A group of researchers discovered a significant flaw in the HIV retrovirus that causes AIDS, and they demonstrated in preclinical experiments that a commonly used diabetes drug, metformin, can exploit it. The results, which were published in the journal Nature Immunology, indicate that when HIV (human immunodeficiency virus) infects immune cells called CD4 T cells, it boosts a key process in the cells' chemical energy output, enabling it to fuel its own replication.

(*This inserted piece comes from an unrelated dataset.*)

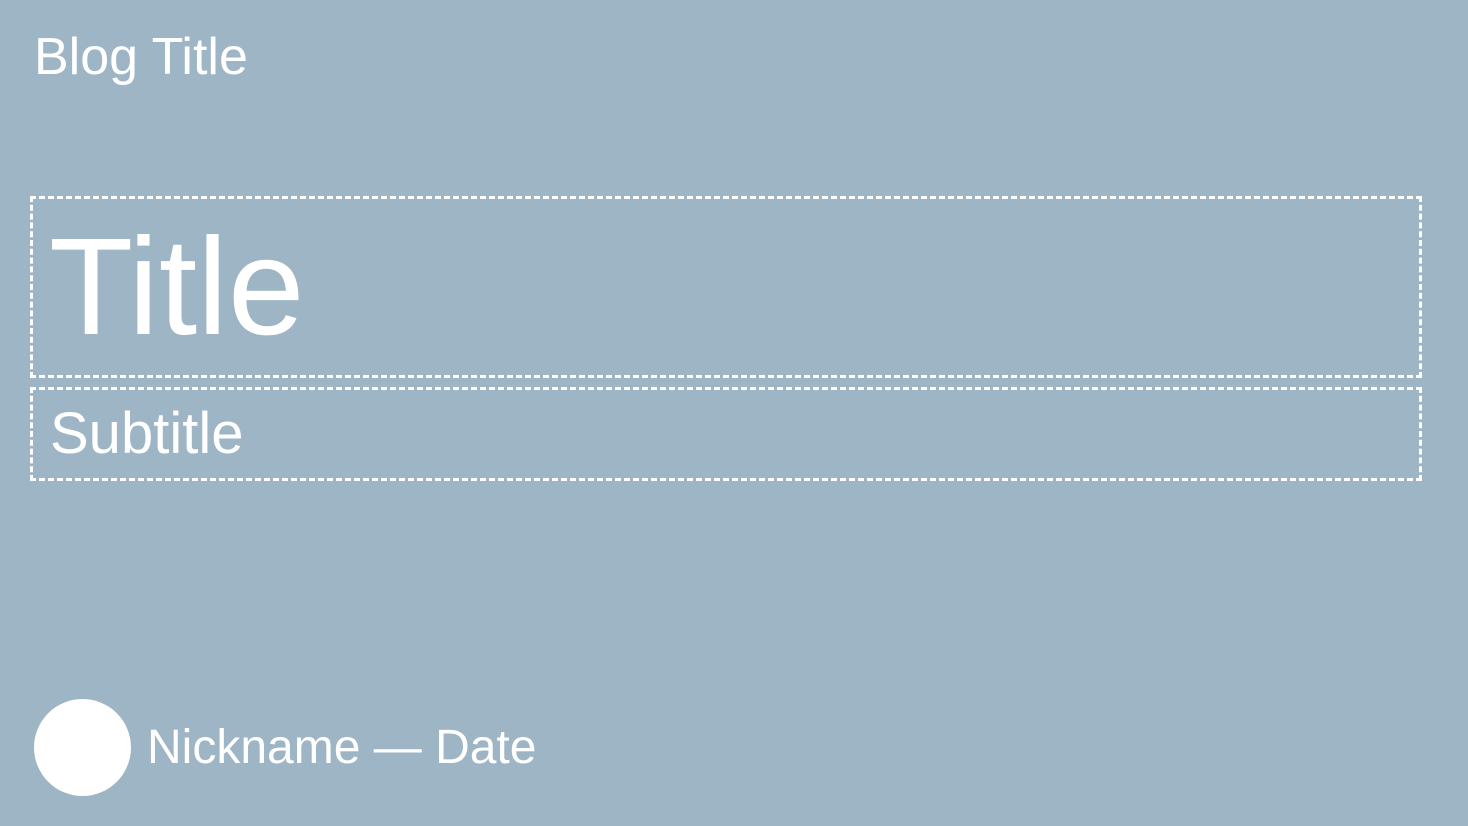  I want to click on post-title-text: Title, so click(177, 287).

In both cell-culture and mouse studies, they discovered that the diabetes drug metformin inhibits the same mechanism and thus suppresses HIV replication in these cells. "These results indicate that metformin and other drugs that slow T cell metabolism may be useful as adjunct therapies for HIV treatment," said University of North Carolina researcher Haitao Guo.
According to the World Health Organization's most recent figures, about 38 million people worldwide are infected with HIV.
To suppress HIV replication, doctors currently treat these infections with a combination of antiretroviral drugs. Despite this, many patients continue to exhibit symptoms of viral replication and immune dysfunction.
Antiretroviral drugs must be taken indefinitely even if patients react well to them, since HIV inscribes itself into the DNA of certain infected cells, and the drugs are unable to clear this viral genetic "reservoir." Furthermore, owing to the toxicity of anti-HIV medications, many patients will only take them on a restricted basis. As a result, despite success, HIV care still has a long way to go. The researchers analyzed CD4-cell gene expression data from an HIV-infected individual study and discovered that the gene expression patterns most closely linked to bad outcomes among these patients involved an energy-production mechanism known as oxidative phosphorylation.
They discovered that drugs and other chemical compounds that prevent CD4 cells from oxidative phosphorylation would prevent HIV from replicating in these cells. Further studies in primary human CD4 cells and mice with human CD4 cells reported that metformin prevents HIV replication in these cells. This diabetes drug may be used as adjunct therapy for treating HIV which just shows how close scientists are, to finding the cure.